#### [SELECTED TEXT]
┌──

# The Idiot Ex Husband and tax refund



## AppleDucklings (Mar 27, 2011)

I was filing my taxes last week, and it was rejected because it turns out the ex husband claimed the kids on his taxes, which is a no-no for him, because our divorce says he does not get to claim the kids on his taxes. So, I had to remove the kids from mine in order to re-file, and now I have to file an amended tax refund. Well, I called him out on it. A few days later, he called me up almost begging me to not file the amended on him if he were to pay me the money I lost. I said why should I do you any favors, I don't trust you. After everything you put me through, you want me to do you a favor? I said not only do you now owe me $800 for what I lost by you taking the kids on the taxes but you also owe me $300 for a car and another $400 for a gas and electric bill you ran up when you spent our family money on Slvtty McSlvtbucket instead of paying family bills, and in the past 8 months since our divorce, I have not seen a dime from you, why the hell would I trust you to simply pay me what I lost when you unrightfully claimed what was mine on your taxes?

He says he will give me $1600 in cash in 3 weeks time. I agreed to give him 3 weeks to give me that money before I file the amended refund and let his ass get in trouble. I have the court order that proves he cannot claim those kids. I hate that I feel like I am doing his sorry ass a favor. I should just let him burn.


----------



## DubeGechi (Dec 12, 2010)

A big No No on letting him filing with the kids. Absolutely not. Legal complicacies may come about with the kids and will be bigger than the dollars.


----------



## AppleDucklings (Mar 27, 2011)

DubeGechi said:


> A big No No on letting him filing with the kids. Absolutely not. Legal complicacies may come about with the kids and will be bigger than the dollars.


I did not just "let him" file with the kids. He went and did that himself under my nose. I only found out after my refund was rejected.


----------



## golfergirl (Dec 8, 2010)

AppleDucklings said:


> I did not just "let him" file with the kids. He went and did that himself under my nose. I only found out after my refund was rejected.


If agreement says you can't then don't. You don't f**k with the tax man!
_Posted via Mobile Device_


----------



## Eli-Zor (Nov 14, 2010)

I would refile and let him explain his deception to the taxman. The extra money is not worth it especialy since he may not pay you . Let the tax man deal with him .
_Posted via Mobile Device_


----------



## AppleDucklings (Mar 27, 2011)

Eli-Zor said:


> I would refile and let him explain his deception to the taxman. The extra money is not worth it especialy since he may not pay you . Let the tax man deal with him .
> _Posted via Mobile Device_


He told me he went back to the place where he filed his taxes and told them he "accidentally" filed with the kids because he "misunderstood" how taxes work now that he's no longer married *cough cough, bullshiit* He says that they told him if I would agree to just let him pay me the money loss, then no amended would need to be filed and he could avoid trouble.


----------



## golfergirl (Dec 8, 2010)

Eli-Zor said:


> I would refile and let him explain his deception to the taxman. The extra money is not worth it especialy since he may not pay you . Let the tax man deal with him .

└──

#### [WORK INSTRUCTIONS]
1) Decide whether each statement agrees with the thread, answering yes or no and quoting the words of the thread that decide it: (a) the ex-husband said he would pay $1600 in cash in 3 weeks; (b) AppleDucklings learned of his claim before filing her own taxes; (c) Eli-Zor suggests refiling.
2) Update the thread's passage starting at "He told me he" and ending at "could avoid trouble.", putting "penalties" in place of "trouble".
The data after this point come from a different source.

#### [RECORD LIST]
┌──

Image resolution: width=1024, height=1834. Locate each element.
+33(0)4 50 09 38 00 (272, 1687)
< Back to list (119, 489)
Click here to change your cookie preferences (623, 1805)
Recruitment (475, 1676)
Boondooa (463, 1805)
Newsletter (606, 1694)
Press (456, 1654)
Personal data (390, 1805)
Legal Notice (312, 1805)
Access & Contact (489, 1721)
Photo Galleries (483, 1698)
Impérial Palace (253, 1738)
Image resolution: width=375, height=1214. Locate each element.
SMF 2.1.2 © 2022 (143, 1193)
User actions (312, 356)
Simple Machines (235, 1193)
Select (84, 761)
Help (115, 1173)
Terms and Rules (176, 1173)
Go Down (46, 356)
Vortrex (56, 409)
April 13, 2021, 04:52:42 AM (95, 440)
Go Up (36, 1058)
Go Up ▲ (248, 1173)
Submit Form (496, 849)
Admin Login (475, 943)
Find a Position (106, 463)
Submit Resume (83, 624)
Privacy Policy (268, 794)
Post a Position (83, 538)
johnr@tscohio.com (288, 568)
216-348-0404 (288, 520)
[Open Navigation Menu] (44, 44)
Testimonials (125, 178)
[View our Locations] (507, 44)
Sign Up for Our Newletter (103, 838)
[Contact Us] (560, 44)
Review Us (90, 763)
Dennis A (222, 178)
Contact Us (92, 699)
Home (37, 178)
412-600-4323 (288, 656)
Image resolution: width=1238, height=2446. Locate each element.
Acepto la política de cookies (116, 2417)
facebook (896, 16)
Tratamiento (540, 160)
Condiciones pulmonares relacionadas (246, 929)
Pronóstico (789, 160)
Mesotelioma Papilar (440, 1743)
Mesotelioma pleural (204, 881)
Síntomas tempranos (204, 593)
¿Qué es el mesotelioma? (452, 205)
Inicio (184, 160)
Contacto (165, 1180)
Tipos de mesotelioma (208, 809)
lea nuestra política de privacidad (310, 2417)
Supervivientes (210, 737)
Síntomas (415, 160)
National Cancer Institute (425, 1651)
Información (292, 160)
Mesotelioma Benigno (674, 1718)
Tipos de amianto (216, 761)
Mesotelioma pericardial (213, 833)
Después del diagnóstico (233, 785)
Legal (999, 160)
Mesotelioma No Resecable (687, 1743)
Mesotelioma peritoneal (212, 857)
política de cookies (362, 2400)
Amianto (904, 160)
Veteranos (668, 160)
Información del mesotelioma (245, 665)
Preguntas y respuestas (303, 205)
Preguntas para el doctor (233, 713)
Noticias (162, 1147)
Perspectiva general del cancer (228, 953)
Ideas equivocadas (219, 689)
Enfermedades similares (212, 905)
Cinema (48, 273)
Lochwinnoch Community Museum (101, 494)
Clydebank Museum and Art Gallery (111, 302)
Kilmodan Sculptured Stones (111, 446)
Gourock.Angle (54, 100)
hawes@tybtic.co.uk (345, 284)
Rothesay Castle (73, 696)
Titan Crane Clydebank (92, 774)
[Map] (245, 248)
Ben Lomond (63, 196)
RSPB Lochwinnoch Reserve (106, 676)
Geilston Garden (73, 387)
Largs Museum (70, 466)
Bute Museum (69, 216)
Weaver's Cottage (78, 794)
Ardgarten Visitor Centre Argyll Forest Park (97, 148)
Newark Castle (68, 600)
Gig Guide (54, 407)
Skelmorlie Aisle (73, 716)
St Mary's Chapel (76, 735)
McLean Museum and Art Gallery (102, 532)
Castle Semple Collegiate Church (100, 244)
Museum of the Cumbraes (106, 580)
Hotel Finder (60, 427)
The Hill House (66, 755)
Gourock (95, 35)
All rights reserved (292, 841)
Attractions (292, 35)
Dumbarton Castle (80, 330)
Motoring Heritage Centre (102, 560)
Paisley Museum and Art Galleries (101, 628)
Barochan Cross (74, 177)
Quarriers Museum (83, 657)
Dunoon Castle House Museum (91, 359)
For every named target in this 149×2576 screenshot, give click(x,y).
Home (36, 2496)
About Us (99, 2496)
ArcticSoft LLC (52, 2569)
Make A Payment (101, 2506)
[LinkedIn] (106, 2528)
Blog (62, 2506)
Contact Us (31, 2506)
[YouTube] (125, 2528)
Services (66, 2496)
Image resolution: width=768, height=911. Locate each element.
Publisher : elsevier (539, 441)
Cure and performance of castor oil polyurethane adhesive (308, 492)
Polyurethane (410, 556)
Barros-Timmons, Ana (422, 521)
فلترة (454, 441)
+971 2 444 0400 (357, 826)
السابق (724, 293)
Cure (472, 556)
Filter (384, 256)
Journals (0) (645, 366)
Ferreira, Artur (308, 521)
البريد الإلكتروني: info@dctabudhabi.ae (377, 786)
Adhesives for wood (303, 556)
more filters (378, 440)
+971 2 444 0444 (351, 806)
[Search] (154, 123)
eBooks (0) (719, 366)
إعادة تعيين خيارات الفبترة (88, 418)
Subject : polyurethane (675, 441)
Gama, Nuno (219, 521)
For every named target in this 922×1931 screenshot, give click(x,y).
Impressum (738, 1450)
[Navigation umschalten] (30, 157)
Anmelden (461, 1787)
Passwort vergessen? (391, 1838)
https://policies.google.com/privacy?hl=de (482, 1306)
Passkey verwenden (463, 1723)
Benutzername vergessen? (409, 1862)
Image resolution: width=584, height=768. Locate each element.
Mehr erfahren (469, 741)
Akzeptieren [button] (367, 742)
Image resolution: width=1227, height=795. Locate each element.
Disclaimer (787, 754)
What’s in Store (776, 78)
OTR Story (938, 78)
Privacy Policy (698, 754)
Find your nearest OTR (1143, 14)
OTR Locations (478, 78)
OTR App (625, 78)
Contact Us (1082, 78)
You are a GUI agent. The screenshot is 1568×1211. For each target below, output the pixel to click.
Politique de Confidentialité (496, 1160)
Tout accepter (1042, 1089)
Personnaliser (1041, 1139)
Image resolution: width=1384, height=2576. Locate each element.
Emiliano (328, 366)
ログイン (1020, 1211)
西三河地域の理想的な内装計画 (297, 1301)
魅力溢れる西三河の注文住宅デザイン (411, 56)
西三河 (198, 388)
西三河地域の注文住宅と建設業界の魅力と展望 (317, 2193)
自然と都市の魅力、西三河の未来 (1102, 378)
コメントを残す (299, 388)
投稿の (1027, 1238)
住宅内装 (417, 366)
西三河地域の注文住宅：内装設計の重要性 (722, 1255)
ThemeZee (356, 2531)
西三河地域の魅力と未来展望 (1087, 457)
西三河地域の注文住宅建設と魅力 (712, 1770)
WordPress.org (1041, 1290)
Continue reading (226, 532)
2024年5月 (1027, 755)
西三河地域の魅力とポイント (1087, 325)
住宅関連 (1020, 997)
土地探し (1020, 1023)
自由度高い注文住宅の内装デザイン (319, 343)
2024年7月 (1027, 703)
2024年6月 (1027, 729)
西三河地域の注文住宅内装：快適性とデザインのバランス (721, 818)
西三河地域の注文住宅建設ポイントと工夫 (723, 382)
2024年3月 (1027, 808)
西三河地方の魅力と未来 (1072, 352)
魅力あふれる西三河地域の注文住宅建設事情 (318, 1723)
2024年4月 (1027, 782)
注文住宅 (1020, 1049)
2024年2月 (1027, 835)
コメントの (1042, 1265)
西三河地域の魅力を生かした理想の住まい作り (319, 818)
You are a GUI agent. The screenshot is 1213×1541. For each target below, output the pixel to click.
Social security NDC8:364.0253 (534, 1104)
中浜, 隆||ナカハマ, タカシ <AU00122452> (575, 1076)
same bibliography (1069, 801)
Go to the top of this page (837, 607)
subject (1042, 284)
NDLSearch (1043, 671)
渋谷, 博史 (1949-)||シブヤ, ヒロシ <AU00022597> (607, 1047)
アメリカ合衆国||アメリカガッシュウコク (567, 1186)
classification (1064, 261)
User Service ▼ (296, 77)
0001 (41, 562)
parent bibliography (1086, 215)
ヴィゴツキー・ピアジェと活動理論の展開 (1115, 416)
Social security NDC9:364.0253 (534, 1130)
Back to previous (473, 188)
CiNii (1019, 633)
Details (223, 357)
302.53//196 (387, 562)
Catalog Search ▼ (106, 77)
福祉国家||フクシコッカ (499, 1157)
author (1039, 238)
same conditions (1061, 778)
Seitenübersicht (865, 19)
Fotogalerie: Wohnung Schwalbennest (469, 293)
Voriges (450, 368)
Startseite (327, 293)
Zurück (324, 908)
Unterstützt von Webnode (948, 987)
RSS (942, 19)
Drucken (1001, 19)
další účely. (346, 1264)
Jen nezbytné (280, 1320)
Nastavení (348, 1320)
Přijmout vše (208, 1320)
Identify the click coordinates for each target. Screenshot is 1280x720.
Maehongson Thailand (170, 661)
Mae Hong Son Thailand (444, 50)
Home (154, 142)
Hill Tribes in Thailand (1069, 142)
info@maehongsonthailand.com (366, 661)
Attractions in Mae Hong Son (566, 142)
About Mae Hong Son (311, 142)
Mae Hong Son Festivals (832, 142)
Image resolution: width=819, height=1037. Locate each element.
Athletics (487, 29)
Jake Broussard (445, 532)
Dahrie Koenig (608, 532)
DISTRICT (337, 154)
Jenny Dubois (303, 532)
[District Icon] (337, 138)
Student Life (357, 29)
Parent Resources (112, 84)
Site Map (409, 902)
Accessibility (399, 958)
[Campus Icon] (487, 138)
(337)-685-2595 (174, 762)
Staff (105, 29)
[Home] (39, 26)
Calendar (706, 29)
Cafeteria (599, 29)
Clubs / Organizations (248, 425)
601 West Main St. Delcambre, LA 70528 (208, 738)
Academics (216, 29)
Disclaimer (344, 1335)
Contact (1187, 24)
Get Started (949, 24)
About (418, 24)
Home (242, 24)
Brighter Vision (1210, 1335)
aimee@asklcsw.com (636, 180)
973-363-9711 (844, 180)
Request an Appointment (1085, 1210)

└──

#### [OUTPUTS]
1)
(a) Yes: "He says he will give me $1600 in cash in 3 weeks time."
(b) No: "I only found out after my refund was rejected."
(c) Yes: "I would refile and let him explain his deception to the taxman."

2)
He told me he went back to the place where he filed his taxes and told them he "accidentally" filed with the kids because he "misunderstood" how taxes work now that he's no longer married *cough cough, bullshiit* He says that they told him if I would agree to just let him pay me the money loss, then no amended would need to be filed and he could avoid penalties.